O Ex-Chefe do Estado-Maior General das Forças Armadas começou a conferência por explicar o conceito de duplo uso: equipamentos militares adaptáveis a missões civis, como aeronaves de patrulha para vigilância de pesca ou incêndios, e tecnologias desenvolvidas com fundos militares que se vulgarizam para o civil, como a internet e o GPS. Salientou que o verdadeiro investimento reprodutivo na defesa passa por criar tecnologias capazes de gerar valor económico para o país.

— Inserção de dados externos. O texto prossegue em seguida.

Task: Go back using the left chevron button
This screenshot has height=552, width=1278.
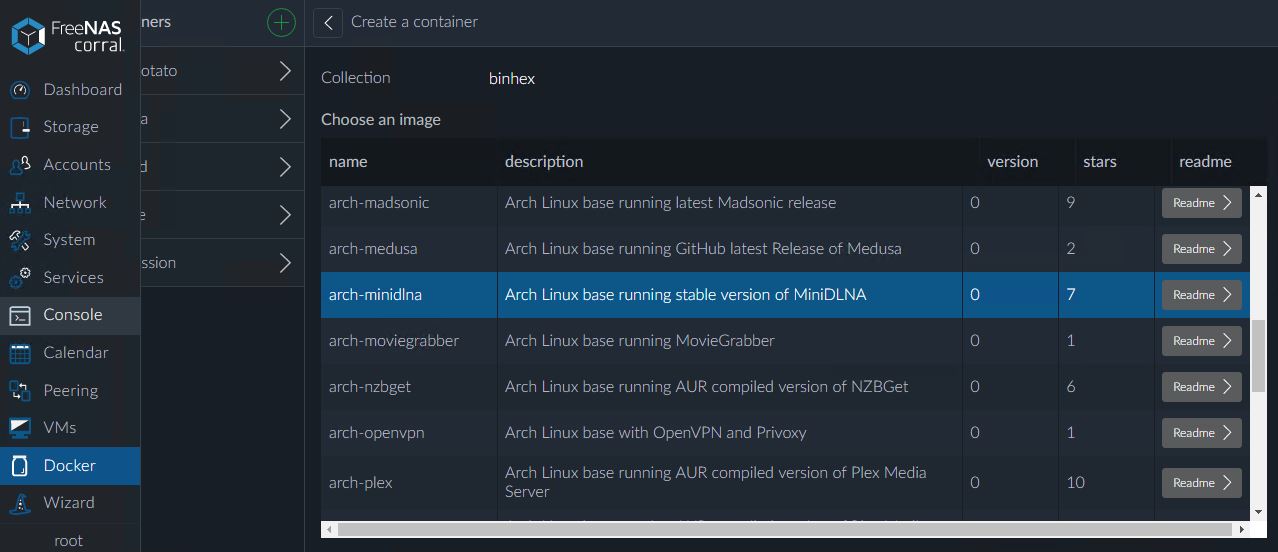Action: pyautogui.click(x=328, y=22)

O almirante assegurou que o cluster que defende geraria economia de alto valor acrescentado, retendo engenheiros e resolvendo problemas demográficos via Inteligência Artificial (IA) e robótica (ex.: androides domésticos, automação portuária), numa revolução comparável à agrícola ou industrial – aliando homem e máquina.

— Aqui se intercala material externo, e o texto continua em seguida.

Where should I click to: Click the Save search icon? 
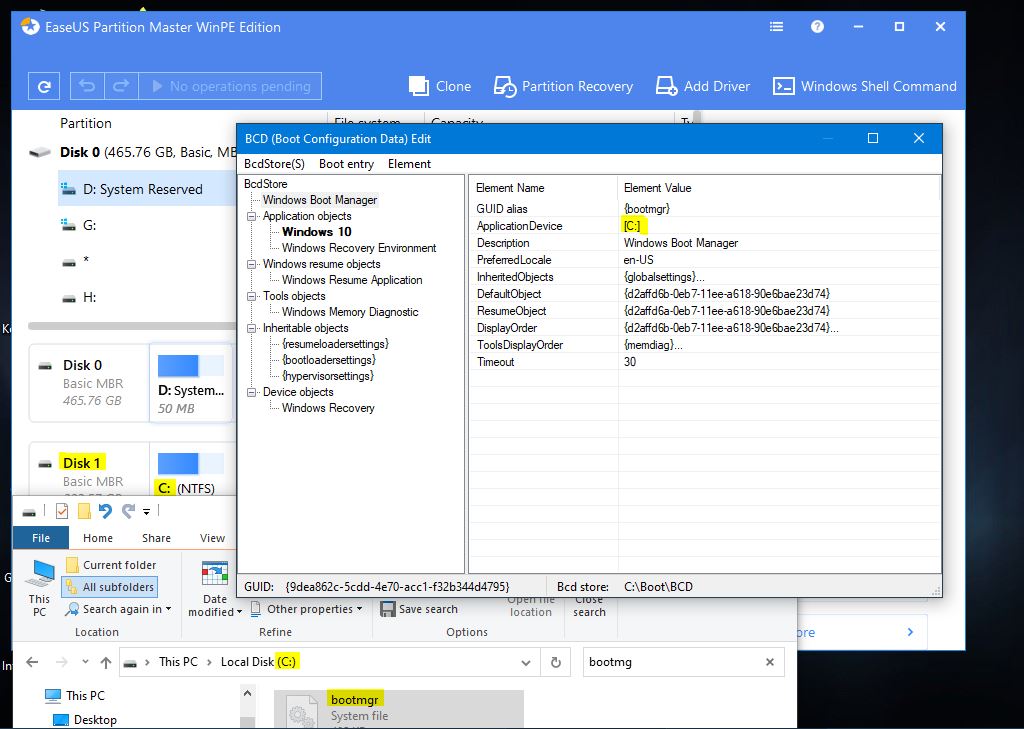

Madeira abre consulta pública para Hub Tecnológico Marítimo-Portuário

 A directora regional de Competitividade, Inovação e Sustentabilidade e coordenadora do projecto foi quem apresentou a visão estratégica do Hub Tecnológico Marítimo-Portuário da Madeira, que será trabalhada pelo grupo multissetorial criado por despacho de 9 de Fevereiro, deste ano. “O objectivo é garantir que o futuro reflita necessidades reais, integre conhecimento diversificado e incorpore soluções que promovam um desenvolvimento equilibrado e sustentável”, começou por referir Andreia Collard, refere um comunicado governamental.

Com uma vasta experiência na indústria de defesa na Austrália – desde cabos submarinos a satélites –, a directora regional destacou o posicionamento da Madeira como polo atlântico de referência, que pode transformar a insularidade em vantagem competitiva na transição digital e ecológica, com foco em segurança marítima, defesa, logística, economia azul, digitalização e sustentabilidade ambiental, económica e social. A Região beneficia da maior Zona Económica Exclusiva Europeia (1,7 milhões de km², que pode vir a ser alargada com extensão da Plataforma Continental de Portugal), de águas profundas, cabos submarinos, conectividade digital plena e estabilidade política, actuando como “living lab” para testar soluções exportáveis em modernização portuária, descarbonização, atracção de investimentos e criação de emprego qualificado, explicou Andreia Collard.

“Este é o momento de nos posicionarmos neste ambiente marinho”, vincou a Diretora Regional, apontando para um ecossistema que pode gerar receitas em áreas como prospeção de terras raras marinhas e economia circular, reforçando, assim, o papel da Madeira na rede marítima europeia e global.

Após a consulta e o debate públicos, o grupo de trabalho tem 90 dias para entregar relatório final com modelo de governação e plano para a implementação do Hub Tecnológico Marítimo-Portuário da Região Autónoma da Madeira.